I’d say that’s pretty much true of ANY software. If you try to use it “cold” at the event, you’re screwed.

Bill Smythe

Maybe it’s for those players who have somehow been assigned two IDs. Maybe it helps the software report problems to USCF, or something like that.

Bill Smythe

The alternate ID (and alternate rating) are often used to list the players' FIDE ID#'s and FIDE ratings, which prints out on the wallchart when the "Display Alternate ID" option is selected in the Wallchart Format menu.

I generally use the Club or Team field for this.
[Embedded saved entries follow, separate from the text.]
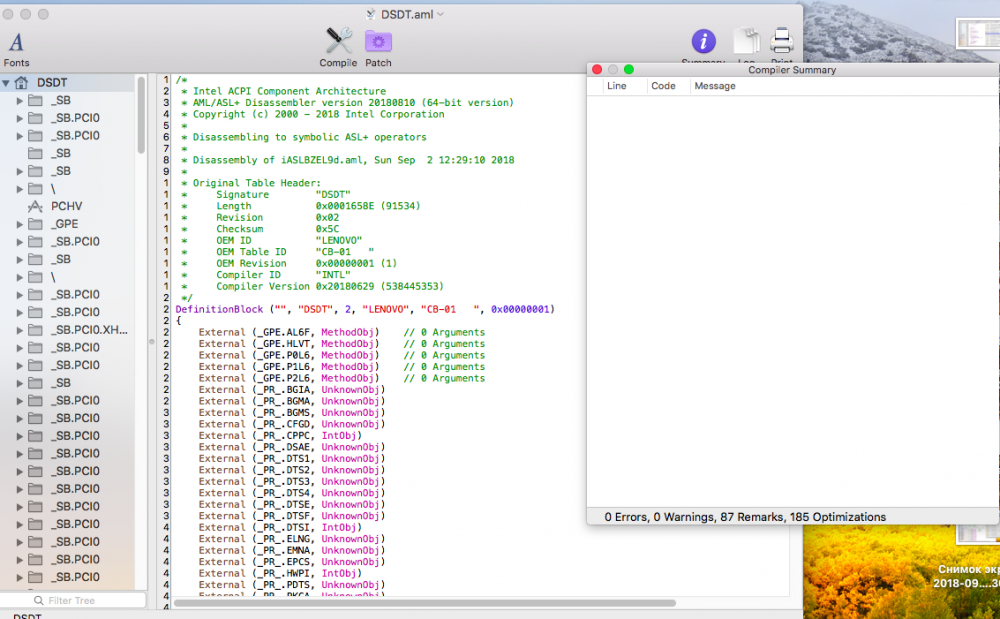The height and width of the screenshot is (619, 1000).
Task: Open the Log document icon
Action: click(x=746, y=42)
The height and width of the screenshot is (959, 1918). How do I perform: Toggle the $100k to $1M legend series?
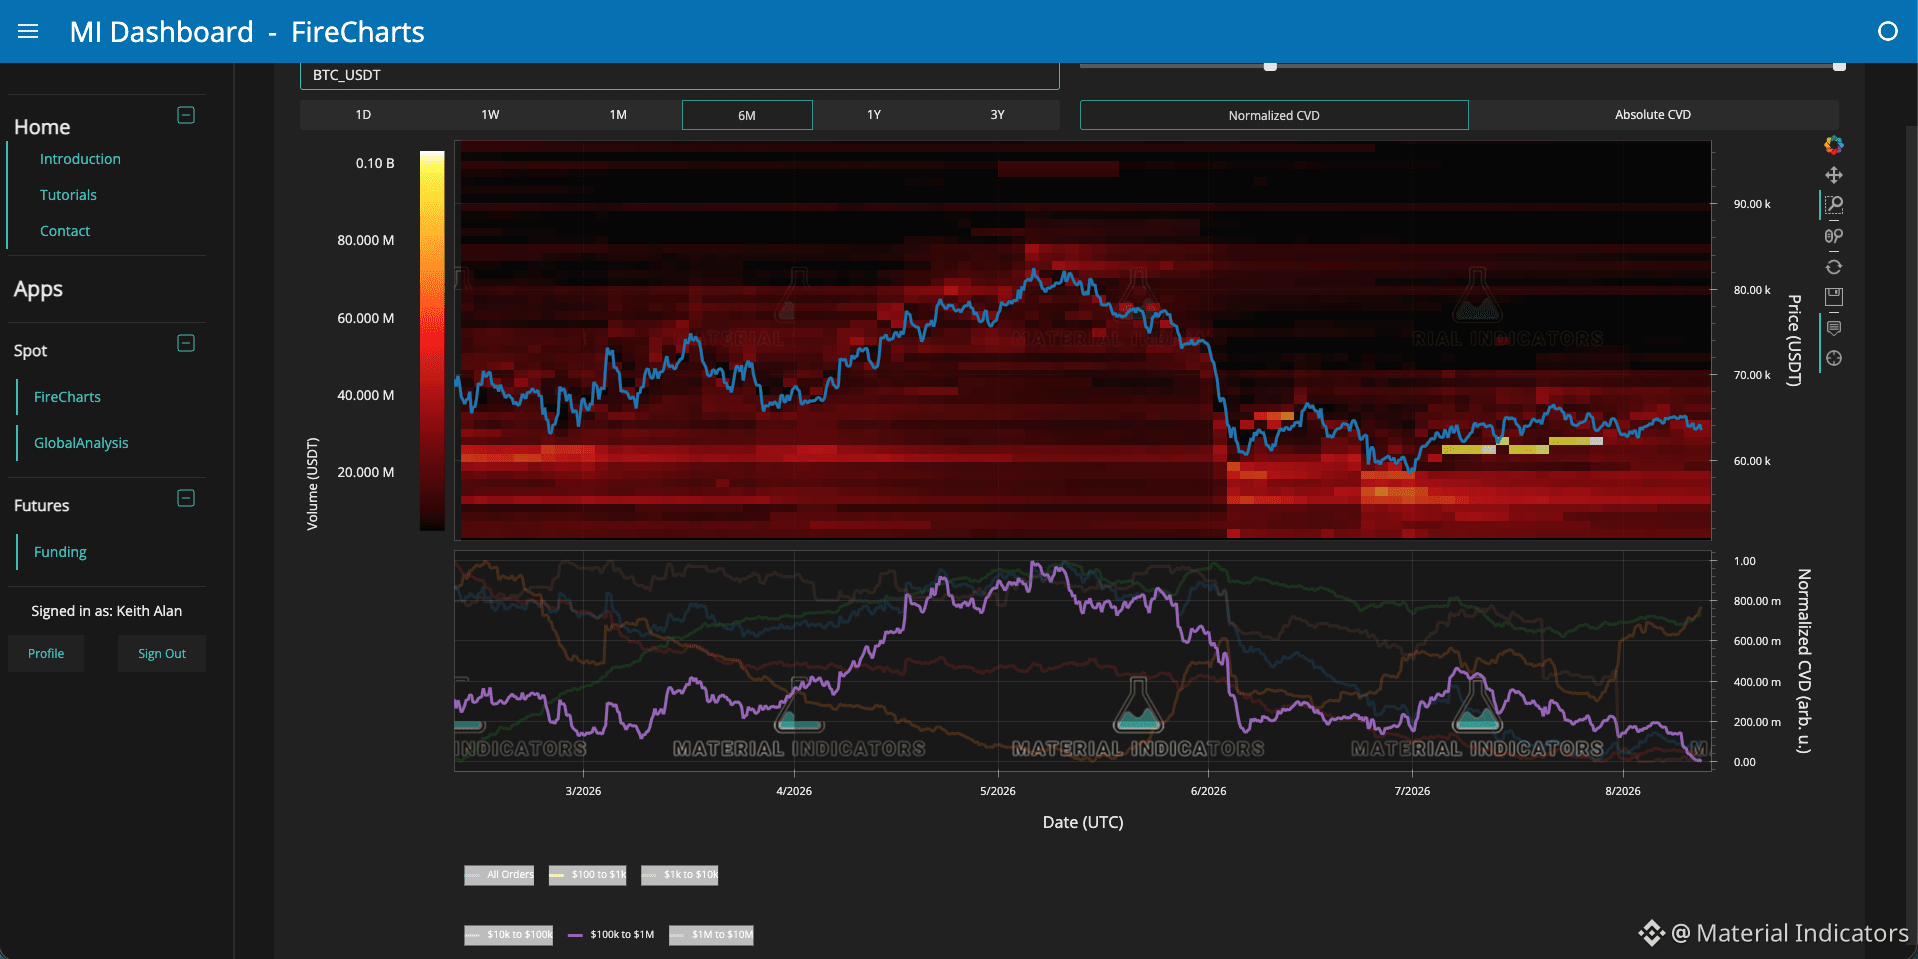point(611,935)
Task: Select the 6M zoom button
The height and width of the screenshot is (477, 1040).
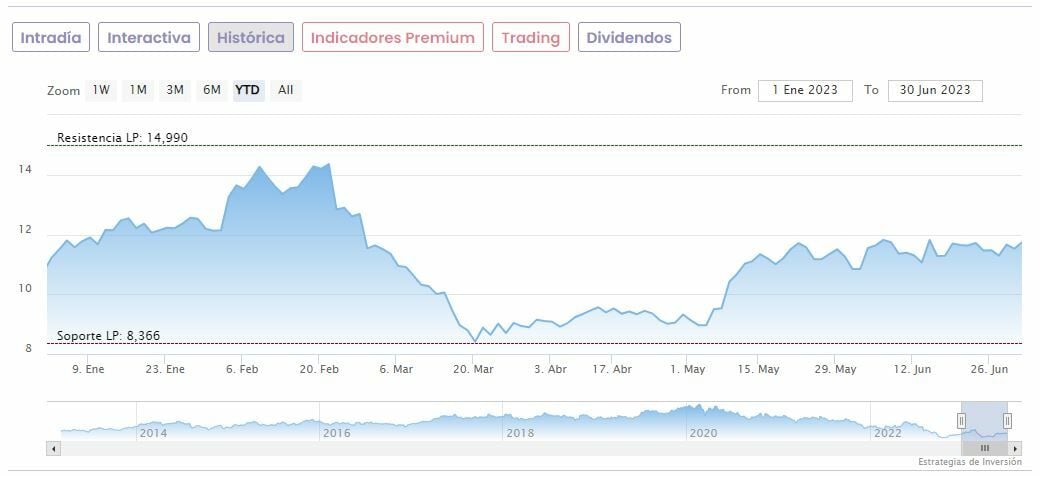Action: tap(212, 90)
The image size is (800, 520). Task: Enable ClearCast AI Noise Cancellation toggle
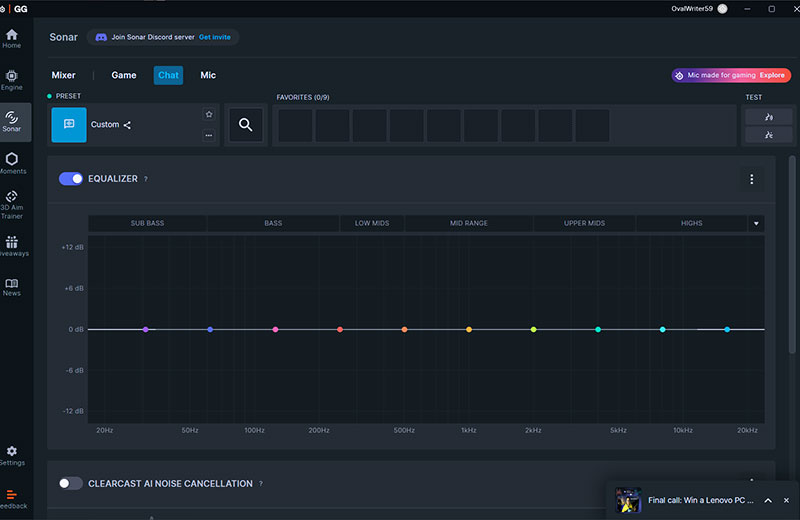coord(71,483)

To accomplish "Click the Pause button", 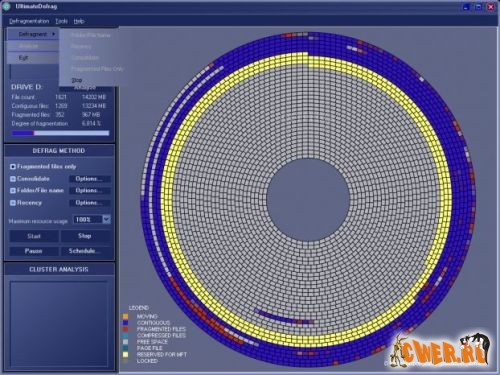I will pos(34,251).
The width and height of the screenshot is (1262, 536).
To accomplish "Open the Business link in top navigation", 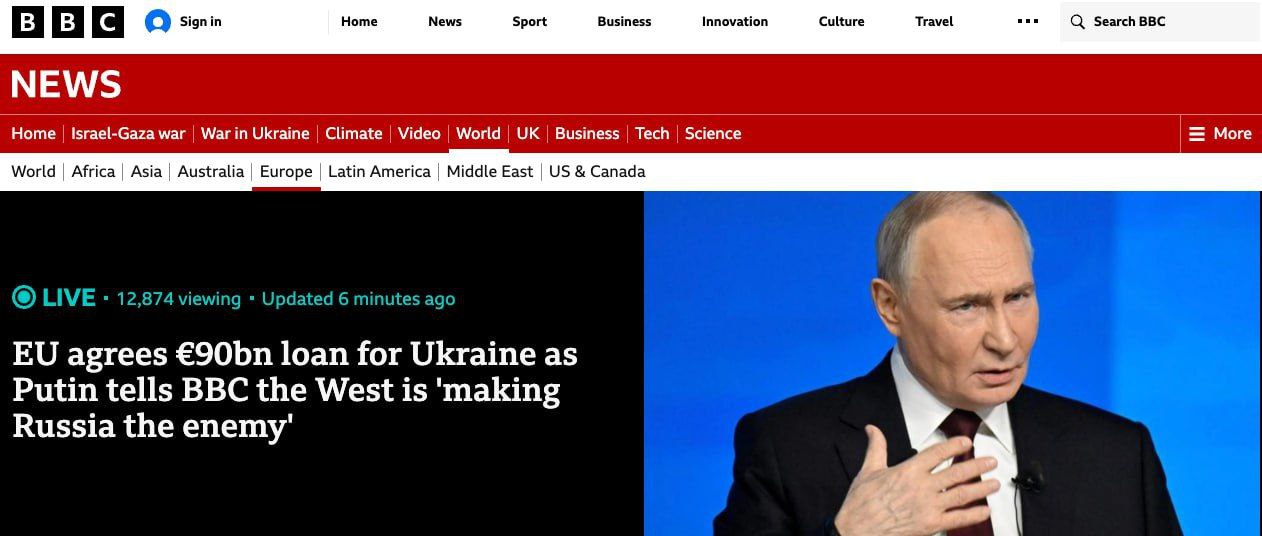I will tap(624, 21).
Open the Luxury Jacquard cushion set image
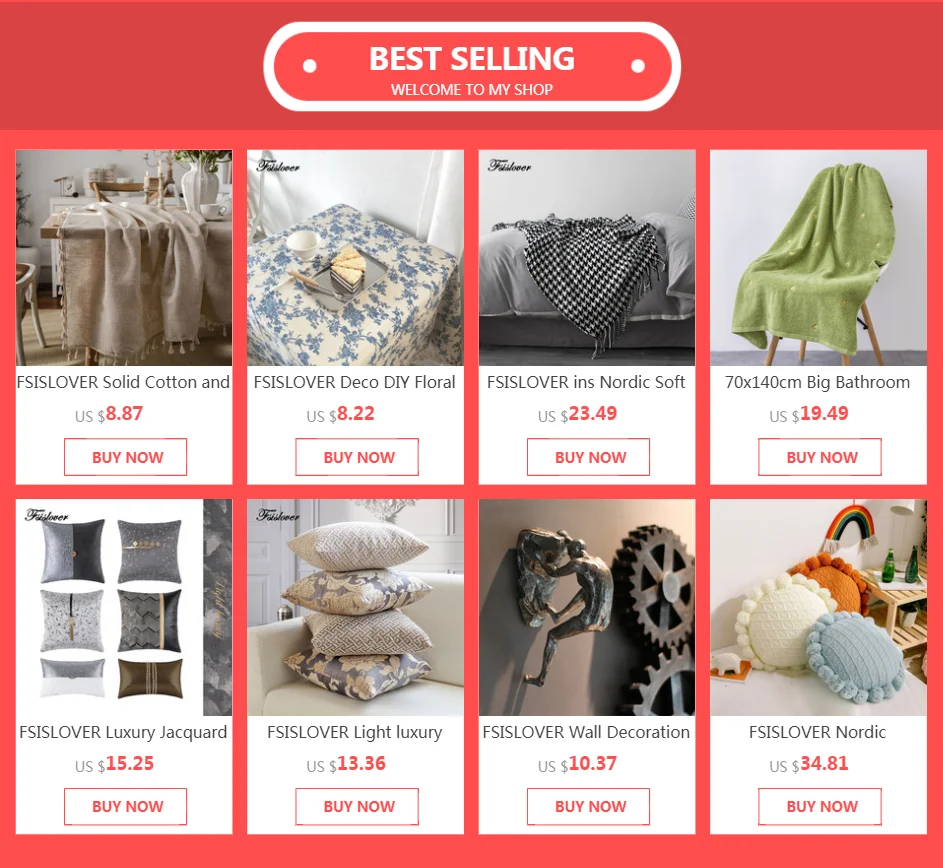The height and width of the screenshot is (868, 943). tap(124, 608)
Can’t say I’ve ever felt like looking up FIDE IDs for the USCF. The problem with using “Rating #2” is that you have to clear out all those Quick ratings for people with no FIDE. (Of course you can disable the auto-import, but then you don’t have the Quick ratings if you need them.) If you ran a tournament that used both the Club and Team flags and had FIDE-rated players, the “ID #2” could be useful.

I’m not sure what Thad had in mind for the 2nd ID, the two possibilities that come to mind are a FIDE ID or a local/state ID. I don’t know how many clubs or state chapters assign separate IDs, back when I was keeping the Nebraska list I know we did not.

I am so used to it that I forgot to mention that WinTD does allow pairing prohibitions or restrictions by team code, club code or state. I’m not sure about zip code.

WinTD let’s you build a player file where you can enter local ratings. Then you can import players from that file and pull in the local ratings (you can also simply key in a local rating when entering a player). At any time, in the tournament file you can update the players’ USCF ratings directly from the USCF database, and select whether you want the regular rating or the quick rating. That gives you options like using the regular rating, using the quick rating if you have no regular rating, or using the local rating for pairing a player with no USCF rating. For High School tournaments the local rating has priority over the USCF rating for pairing purposes (the HS tournaments are not USCF-rated, but they are rated by the IL chess coaches organization, which makes that rating more accurate for the significant percentage of formerly USCF-active HS players that only play in non-USCF-rated tournaments - for their school).

If the player file has team codes then it is easy to sort that file by team and drag/drop multiple players at a time when a team sends in their registration. For the High School fixed board events I simply drag in the entire team during pre-registration and then remove the extra players once we find out who is really playing. It would be easier if teams would actually send their correct roster during pre-registration, but sometimes they don’t know for certain until they see who actually shows up at the tournament.

By the way, some of the other optional pairing variations I’ve used in WinTD are: fourths/sixths acceleration; both acceleration methods (+1 score or the other more complicated/better? method); Harkness odd man; don’t drop unrateds (thus avoiding computer-assigned byes for them). There are more that I haven’t used and can’t remember off-hand. I’d expect that SwissSys has these as well.